We should all be thankful for the 10th amendment

States rights has gotten a bad rap in recent years, but de-nationalizing remains our best means to de-escalate political battles and reduce polarization

The much-maligned, often-forgotten 10th Amendment is very simple and straightforward:

  • The powers not delegated to the United States by the Constitution, nor prohibited by it to the States, are reserved to the States respectively, or to the people.

Those few words, however, underpin one of the most brilliant and under-rated aspects of our system:  The endless flexibility and innovation provided by separating powers between the Federal, State, and Local governments.

To be sure, I understand this architecture likely prolonged two of the most tragic periods in our nation’s history, slavery and segregation.  In both cases, the proponents of these atrocious practices argued that states rights prevented the Federal government from taking decisive action.  These arguments, and the lack of action by the Federal government, had tragic results.  There is no excuse, nor am I trying to make one.

At the same time, the horrors of the past aren’t the sum total of the promise of the 10th Amendment or how a return to a more Federalist system of government could help to heal the country and reduce the polarization between our political parties and our populace.

Simply put, we have a tendency to nationalize every issue and every debate these days.  From Black Lives Matter to energy production to coronavirus, we seek a Federal policy when certain topics are better left to state and local decision making.  This has two very detrimental effects.

First, it turns all of our political debates into winner-take all, zero-sum games.  The winner is triumphant, the loser is embittered.  Perhaps even worse, the war doesn’t end there.  As soon as the opposing party is in power, they seek to overturn the objectionable law, regulation, executive order, etc.  This leads to further instability in addition to the endless political grind.

How many years are we going to spend fighting over every detail of the Affordable Care Act?  How much time is wasted trying to address law enforcement at the Federal level, when the Federal government provides barely one percent of the funding and has very little impact overall?  How many election cycles are we going to battle over fracking or energy production?

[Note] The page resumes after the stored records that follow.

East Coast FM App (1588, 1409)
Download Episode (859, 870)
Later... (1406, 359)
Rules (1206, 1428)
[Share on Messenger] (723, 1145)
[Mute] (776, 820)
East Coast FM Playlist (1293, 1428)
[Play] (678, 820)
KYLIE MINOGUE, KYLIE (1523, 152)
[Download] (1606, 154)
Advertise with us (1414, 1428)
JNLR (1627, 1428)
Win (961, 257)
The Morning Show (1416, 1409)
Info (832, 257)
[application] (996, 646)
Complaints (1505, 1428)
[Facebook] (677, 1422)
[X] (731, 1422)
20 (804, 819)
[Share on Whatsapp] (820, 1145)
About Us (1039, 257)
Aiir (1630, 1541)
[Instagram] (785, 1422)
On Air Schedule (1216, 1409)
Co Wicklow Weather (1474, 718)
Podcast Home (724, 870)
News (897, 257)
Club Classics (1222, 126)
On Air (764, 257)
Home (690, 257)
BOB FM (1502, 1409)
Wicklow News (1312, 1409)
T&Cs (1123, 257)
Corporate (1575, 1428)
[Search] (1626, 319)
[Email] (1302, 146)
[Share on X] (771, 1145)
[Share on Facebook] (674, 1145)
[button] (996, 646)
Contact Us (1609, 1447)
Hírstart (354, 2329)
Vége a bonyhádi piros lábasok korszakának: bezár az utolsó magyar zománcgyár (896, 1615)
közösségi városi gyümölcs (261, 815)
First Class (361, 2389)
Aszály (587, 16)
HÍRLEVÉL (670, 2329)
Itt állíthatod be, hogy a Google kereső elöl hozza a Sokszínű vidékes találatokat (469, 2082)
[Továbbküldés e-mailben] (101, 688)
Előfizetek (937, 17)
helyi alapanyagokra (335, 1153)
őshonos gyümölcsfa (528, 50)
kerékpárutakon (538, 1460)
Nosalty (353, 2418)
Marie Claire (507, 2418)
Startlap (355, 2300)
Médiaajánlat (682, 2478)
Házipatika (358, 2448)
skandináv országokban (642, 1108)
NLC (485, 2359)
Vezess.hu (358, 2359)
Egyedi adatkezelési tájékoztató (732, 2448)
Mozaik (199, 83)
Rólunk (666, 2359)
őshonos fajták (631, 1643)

Second, it greatly limits innovation and experimentation at the state and local level, producing a less than optimal, one-size fits all result, complete with a myriad of unintended consequences that tend to accompany any kind of structural change.  Not to mention the concentration of power in the hands of a few.

Our system is designed for competition between the states, where ideas and policies can be tested.  The successful ones will rapidly promulgate to other states. The unsuccessful ones won’t, and any damage will be limited to a single state.

Policing is an excellent example.  The Black Lives Matter movement is correct that urban policing policies have had detrimental effects in minority communities, from police brutality to community mistrust to endless incarceration.  Where I disagree is whether the Federal government is the right body to do anything about it.

Police forces are funded, organized, and executed almost entirely at the local level.  A voter in Youngstown, OH has practically zero influence on policing in Atlanta, GA.  If we’re truly interested in reforming police forces and producing a better result for urban communities, the political battles need to be fought within each community.

The local community has control and they should exert their will.  The best policies will be adopted by other communities and we have a chance for lasting, positive change.

Likewise, whether or not fracking is allowed in rural Pennsylvania has little to no impact on a resident of Fresno, California.  That resident of Fresno seeking redress from the Federal government is ultimately trying to exert their will on a populace thousands of miles away.

Is there any wonder why some would come to resent it?

Fracking (at least right now) is managed by the states, and each state makes their own choice.  New York, for example, has significant reserves and still hasn’t chosen to exploit them.  I may disagree, but that’s their prerogative.

Why should a voter in Texas get a say?

A voter in Texas has no influence on New York’s state constitution, the organization of its government, the administration of its schools, etc.  We consider it totally normal that states have different tax codes, governmental structures, election laws, business regulations, even auto insurance and gun control.  More recently, states have adopted different drug laws.

Why do we then insist that every new challenge and every current debate needs to take place at the national level?

The answer:  We shouldn’t. 

We should be thankful the Founders reserved powers to the state and local government, and instead of demanding a national answer, we should look at each issue individually to decide where the matter is best resolved.

Of course, we’re likely to fight over that as well, but that is also kind of the point.

The first debate should be over where best to solve the problem. More liberal states will adopt more liberal policies, and conservative states vice versa.  This will naturally inform the larger discussion, providing hard evidence for better decisions.

The end result is a more virtuous cycle, where we are debating not only the right policy, but the right lever of government. This will produce better policies overall, a more engaged citizenry, and reduce the pressure on the national government to perform miracles for every issue.

Isn’t that something to be thankful for?